[DATA TO EXAMINE Boundary: Start]
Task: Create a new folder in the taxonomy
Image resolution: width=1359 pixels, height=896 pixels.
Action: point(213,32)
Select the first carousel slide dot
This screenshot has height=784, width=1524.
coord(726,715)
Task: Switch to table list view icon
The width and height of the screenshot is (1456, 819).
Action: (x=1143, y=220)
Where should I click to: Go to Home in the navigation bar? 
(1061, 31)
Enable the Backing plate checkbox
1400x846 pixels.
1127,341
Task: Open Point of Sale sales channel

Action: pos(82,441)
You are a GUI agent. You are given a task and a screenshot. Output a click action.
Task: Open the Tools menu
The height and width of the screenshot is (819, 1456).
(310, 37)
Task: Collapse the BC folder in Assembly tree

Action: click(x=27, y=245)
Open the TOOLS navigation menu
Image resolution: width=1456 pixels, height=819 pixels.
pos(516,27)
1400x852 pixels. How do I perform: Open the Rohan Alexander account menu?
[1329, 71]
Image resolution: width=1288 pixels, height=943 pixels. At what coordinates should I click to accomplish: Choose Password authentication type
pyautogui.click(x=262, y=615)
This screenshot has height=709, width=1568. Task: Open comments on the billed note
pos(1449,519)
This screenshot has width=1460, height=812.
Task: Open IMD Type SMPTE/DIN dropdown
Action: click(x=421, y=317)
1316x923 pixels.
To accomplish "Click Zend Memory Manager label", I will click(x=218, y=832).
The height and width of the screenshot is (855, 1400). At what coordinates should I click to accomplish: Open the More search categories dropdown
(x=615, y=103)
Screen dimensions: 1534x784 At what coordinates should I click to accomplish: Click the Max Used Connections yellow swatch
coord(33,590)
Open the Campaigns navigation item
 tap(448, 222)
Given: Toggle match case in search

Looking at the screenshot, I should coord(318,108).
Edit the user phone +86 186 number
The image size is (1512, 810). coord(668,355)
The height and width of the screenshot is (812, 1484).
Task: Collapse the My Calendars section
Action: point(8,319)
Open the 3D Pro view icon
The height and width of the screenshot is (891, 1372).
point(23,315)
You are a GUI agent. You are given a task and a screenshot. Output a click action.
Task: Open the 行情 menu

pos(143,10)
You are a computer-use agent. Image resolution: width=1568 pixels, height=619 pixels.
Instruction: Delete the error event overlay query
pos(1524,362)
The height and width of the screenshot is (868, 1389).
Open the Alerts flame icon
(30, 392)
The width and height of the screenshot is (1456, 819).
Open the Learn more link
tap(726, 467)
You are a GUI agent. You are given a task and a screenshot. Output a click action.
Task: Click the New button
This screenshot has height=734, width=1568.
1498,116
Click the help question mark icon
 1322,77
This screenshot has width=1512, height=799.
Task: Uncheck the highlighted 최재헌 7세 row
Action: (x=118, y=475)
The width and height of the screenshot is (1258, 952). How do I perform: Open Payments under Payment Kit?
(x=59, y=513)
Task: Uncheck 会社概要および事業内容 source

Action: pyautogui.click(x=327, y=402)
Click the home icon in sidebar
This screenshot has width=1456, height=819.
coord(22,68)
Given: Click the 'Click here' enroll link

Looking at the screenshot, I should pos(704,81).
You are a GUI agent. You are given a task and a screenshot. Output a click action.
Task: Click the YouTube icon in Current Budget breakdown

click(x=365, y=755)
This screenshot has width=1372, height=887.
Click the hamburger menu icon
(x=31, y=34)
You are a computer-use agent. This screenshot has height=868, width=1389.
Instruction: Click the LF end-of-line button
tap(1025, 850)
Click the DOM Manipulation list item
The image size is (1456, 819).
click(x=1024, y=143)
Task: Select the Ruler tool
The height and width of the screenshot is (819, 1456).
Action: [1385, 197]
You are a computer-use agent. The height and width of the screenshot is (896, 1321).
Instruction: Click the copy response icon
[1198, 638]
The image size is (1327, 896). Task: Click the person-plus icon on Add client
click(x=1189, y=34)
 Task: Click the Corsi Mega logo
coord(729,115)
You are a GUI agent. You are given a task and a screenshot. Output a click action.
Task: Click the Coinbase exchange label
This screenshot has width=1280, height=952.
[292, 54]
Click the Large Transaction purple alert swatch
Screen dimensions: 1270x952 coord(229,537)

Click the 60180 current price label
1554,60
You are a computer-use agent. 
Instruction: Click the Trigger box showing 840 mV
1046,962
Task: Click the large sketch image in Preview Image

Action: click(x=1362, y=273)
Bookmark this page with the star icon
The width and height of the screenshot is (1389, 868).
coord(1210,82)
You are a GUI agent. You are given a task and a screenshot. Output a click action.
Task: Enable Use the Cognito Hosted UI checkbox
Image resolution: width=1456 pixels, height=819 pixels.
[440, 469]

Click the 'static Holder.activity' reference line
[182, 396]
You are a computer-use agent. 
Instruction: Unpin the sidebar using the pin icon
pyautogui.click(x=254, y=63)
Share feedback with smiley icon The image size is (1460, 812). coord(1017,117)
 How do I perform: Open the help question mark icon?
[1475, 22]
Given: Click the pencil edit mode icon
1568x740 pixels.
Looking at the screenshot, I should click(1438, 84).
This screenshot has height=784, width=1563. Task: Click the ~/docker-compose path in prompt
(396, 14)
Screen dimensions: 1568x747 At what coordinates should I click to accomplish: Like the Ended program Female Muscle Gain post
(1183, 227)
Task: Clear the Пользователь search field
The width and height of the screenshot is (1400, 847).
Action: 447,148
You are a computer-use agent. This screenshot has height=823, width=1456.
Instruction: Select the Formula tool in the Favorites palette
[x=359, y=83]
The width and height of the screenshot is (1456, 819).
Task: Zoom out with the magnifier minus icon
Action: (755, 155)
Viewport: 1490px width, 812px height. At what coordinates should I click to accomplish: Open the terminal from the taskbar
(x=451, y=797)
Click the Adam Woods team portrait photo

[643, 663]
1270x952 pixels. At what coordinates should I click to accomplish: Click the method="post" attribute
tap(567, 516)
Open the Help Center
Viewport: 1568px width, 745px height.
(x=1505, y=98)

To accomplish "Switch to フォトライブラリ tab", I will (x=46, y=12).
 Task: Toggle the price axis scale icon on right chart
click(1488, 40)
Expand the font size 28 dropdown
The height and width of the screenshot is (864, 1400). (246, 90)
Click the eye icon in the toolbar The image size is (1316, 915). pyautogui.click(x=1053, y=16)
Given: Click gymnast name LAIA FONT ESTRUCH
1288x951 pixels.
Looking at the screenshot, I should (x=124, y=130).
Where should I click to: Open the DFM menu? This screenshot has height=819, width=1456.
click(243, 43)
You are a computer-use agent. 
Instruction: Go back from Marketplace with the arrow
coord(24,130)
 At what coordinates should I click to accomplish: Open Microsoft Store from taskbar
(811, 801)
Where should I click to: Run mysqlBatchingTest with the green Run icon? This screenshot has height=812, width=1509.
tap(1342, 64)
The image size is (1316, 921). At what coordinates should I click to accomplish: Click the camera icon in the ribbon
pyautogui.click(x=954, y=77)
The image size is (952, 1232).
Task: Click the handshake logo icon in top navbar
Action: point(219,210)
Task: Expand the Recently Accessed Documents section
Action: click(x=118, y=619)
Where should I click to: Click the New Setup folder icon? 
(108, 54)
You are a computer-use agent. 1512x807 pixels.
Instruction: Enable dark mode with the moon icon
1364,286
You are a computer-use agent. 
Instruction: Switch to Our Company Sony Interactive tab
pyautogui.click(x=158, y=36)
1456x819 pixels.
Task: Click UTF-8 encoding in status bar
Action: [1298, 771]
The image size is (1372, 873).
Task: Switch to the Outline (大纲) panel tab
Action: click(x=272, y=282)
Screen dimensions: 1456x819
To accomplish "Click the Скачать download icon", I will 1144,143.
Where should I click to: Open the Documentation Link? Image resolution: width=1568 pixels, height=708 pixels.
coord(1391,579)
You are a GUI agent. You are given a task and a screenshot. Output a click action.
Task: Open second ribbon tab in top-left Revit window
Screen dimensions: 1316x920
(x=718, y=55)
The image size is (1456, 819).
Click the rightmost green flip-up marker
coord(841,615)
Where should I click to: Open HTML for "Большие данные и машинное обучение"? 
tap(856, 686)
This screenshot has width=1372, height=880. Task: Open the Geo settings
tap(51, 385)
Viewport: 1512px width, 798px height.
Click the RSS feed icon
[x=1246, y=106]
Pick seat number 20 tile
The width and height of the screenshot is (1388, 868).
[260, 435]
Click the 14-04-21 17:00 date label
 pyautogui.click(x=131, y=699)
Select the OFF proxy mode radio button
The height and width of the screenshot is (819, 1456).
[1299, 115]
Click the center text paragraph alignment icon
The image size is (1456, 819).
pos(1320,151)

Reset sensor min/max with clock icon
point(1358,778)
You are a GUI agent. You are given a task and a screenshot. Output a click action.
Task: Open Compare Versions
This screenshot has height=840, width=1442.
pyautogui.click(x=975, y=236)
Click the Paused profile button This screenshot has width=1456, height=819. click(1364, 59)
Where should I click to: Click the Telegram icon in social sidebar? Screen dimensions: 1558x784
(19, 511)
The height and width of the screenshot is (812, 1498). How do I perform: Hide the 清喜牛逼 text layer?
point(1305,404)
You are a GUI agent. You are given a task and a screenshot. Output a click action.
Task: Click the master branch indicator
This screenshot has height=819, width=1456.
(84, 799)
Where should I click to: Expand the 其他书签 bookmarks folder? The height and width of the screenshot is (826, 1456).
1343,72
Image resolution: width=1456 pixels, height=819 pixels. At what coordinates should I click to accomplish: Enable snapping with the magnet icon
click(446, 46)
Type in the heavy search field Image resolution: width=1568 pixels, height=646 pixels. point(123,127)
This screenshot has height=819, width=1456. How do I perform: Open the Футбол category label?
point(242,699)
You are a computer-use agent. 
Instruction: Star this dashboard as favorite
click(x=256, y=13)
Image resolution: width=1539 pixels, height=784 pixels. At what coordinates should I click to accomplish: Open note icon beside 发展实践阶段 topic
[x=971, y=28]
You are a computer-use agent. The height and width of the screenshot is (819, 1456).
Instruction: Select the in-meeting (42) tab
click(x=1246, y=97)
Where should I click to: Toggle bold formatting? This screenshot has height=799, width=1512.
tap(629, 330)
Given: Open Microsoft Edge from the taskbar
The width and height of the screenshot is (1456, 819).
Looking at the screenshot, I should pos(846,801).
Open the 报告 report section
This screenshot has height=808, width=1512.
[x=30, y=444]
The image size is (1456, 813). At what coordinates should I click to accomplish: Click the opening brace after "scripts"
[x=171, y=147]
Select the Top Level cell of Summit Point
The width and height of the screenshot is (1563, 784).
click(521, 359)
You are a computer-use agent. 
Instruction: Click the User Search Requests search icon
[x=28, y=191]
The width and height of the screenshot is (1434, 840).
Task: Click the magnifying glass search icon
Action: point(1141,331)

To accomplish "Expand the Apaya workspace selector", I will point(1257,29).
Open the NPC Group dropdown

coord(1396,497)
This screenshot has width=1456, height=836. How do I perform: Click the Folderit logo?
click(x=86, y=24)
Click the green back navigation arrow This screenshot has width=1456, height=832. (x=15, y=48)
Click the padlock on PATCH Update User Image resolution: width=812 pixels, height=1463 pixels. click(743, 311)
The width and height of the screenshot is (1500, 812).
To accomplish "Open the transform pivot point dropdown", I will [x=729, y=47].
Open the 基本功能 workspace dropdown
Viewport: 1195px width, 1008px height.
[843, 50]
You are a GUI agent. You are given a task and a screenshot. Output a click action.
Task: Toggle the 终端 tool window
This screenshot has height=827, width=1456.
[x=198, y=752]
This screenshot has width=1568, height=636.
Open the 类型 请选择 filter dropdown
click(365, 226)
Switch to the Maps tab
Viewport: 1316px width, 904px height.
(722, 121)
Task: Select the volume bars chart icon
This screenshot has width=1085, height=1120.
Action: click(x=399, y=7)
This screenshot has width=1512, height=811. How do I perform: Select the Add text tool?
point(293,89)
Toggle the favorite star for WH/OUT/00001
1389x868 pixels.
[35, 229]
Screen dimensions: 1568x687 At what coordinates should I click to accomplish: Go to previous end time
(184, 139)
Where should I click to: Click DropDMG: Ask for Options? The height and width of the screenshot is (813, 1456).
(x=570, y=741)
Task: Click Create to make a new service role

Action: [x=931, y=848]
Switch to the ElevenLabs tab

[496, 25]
[DATA TO EXAMINE Boundary: End]
# TRY IT
Your answer must consist of every line in the listing that contains "window".

# SOLUTION FOR THIS TASK
Task: Open second ribbon tab in top-left Revit window
Task: Toggle the 终端 tool window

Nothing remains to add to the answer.